[Task requirements]:
Pick out every line in the entries below that contains the word "should". Case counts.

Stored data entries
####################

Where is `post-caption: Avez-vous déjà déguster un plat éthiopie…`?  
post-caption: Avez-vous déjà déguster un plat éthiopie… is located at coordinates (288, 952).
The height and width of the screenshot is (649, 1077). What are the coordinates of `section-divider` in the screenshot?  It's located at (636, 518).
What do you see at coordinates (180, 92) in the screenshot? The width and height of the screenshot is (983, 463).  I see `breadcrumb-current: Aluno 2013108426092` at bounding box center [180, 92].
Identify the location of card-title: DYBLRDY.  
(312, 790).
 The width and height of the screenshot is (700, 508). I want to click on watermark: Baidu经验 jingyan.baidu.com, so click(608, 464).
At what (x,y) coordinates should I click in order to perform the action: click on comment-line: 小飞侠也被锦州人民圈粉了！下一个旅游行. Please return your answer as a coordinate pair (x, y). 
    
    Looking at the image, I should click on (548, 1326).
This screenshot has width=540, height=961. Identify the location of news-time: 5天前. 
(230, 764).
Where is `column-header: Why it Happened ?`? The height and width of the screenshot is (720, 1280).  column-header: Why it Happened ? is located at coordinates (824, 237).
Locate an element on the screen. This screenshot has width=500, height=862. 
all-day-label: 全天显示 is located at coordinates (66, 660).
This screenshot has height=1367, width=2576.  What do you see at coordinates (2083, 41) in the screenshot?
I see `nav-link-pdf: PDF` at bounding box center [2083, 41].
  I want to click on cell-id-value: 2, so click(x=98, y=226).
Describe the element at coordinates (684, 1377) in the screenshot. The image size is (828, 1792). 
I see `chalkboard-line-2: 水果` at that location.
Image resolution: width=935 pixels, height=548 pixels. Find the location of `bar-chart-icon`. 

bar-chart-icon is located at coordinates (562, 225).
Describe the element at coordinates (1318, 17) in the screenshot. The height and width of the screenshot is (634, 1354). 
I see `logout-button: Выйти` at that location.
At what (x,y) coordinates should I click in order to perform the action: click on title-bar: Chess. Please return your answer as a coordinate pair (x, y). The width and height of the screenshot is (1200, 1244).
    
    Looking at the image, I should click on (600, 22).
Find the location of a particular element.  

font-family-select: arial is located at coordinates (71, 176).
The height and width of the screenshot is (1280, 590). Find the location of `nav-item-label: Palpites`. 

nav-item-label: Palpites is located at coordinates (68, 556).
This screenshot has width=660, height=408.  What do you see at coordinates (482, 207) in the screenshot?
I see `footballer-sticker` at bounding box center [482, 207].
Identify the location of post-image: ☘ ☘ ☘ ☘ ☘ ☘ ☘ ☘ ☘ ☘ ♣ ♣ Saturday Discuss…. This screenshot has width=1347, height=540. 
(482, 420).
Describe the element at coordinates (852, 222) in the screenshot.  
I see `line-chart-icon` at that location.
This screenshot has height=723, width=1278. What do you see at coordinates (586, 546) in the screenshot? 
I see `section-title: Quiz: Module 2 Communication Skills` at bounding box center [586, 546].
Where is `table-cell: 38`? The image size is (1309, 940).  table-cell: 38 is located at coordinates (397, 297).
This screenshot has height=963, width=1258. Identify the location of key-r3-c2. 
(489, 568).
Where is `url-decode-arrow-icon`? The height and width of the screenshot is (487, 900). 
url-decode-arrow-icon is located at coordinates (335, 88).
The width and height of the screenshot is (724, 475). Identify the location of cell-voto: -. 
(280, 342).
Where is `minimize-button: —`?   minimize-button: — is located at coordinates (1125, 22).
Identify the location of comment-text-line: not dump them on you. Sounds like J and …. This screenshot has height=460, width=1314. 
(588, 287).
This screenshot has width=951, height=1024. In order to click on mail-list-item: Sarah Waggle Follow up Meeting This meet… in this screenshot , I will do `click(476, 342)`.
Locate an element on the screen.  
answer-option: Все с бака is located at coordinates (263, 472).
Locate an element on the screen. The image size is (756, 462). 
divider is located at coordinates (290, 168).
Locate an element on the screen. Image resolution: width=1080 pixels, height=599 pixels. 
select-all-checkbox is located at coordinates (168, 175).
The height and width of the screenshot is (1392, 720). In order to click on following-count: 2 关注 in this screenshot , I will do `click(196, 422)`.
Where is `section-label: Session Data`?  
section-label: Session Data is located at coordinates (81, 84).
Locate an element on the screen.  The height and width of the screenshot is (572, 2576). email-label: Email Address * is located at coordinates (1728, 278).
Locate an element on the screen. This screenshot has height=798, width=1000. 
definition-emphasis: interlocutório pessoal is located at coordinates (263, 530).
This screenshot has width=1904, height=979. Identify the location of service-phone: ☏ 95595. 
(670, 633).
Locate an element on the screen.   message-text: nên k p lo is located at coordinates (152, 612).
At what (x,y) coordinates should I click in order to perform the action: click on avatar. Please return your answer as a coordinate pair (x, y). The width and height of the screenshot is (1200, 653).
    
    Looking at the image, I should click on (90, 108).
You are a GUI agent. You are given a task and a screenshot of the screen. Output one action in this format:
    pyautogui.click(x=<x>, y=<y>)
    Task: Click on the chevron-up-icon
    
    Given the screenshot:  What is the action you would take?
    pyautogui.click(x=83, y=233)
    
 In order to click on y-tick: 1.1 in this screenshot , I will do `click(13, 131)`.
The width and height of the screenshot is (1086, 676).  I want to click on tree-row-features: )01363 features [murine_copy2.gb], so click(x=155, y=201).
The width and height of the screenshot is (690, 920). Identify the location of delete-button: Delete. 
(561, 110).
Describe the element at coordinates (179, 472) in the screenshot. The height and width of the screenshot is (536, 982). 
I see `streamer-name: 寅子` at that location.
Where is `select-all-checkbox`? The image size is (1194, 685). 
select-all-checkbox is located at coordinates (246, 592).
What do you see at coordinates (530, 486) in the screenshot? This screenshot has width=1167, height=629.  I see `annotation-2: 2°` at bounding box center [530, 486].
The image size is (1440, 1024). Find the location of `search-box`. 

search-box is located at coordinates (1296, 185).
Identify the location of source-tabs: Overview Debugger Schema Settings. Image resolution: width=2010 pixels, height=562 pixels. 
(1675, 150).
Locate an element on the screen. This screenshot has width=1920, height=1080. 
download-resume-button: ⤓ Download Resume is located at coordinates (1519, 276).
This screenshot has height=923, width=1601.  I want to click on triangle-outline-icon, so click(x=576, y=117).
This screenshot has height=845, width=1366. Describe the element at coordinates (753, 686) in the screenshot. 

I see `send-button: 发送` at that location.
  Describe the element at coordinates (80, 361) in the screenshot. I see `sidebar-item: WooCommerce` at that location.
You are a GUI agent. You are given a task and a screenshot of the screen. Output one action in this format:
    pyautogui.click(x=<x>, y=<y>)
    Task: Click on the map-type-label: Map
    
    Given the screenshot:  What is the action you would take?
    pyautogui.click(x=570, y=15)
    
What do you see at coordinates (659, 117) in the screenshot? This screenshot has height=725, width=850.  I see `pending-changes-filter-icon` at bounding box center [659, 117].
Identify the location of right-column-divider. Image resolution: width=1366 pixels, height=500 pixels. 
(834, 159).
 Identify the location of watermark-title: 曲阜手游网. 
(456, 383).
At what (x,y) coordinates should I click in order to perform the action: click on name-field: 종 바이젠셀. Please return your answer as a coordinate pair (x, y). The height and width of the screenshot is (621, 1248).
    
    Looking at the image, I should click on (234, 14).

####################

[Response area]:
At what (x,y) coordinates should I click in order to perform the action: click on comment-line: 小飞侠也被锦州人民圈粉了！下一个旅游行. Please return your answer as a coordinate pair (x, y). 
    Looking at the image, I should click on (548, 1326).
At what (x,y) coordinates should I click in order to perform the action: click on title-bar: Chess. Please return your answer as a coordinate pair (x, y). The width and height of the screenshot is (1200, 1244).
    Looking at the image, I should click on (600, 22).
At what (x,y) coordinates should I click in order to perform the action: click on avatar. Please return your answer as a coordinate pair (x, y). The width and height of the screenshot is (1200, 653).
    Looking at the image, I should click on (90, 108).
At what (x,y) coordinates should I click in order to perform the action: click on name-field: 종 바이젠셀. Please return your answer as a coordinate pair (x, y). The height and width of the screenshot is (621, 1248).
    Looking at the image, I should click on (234, 14).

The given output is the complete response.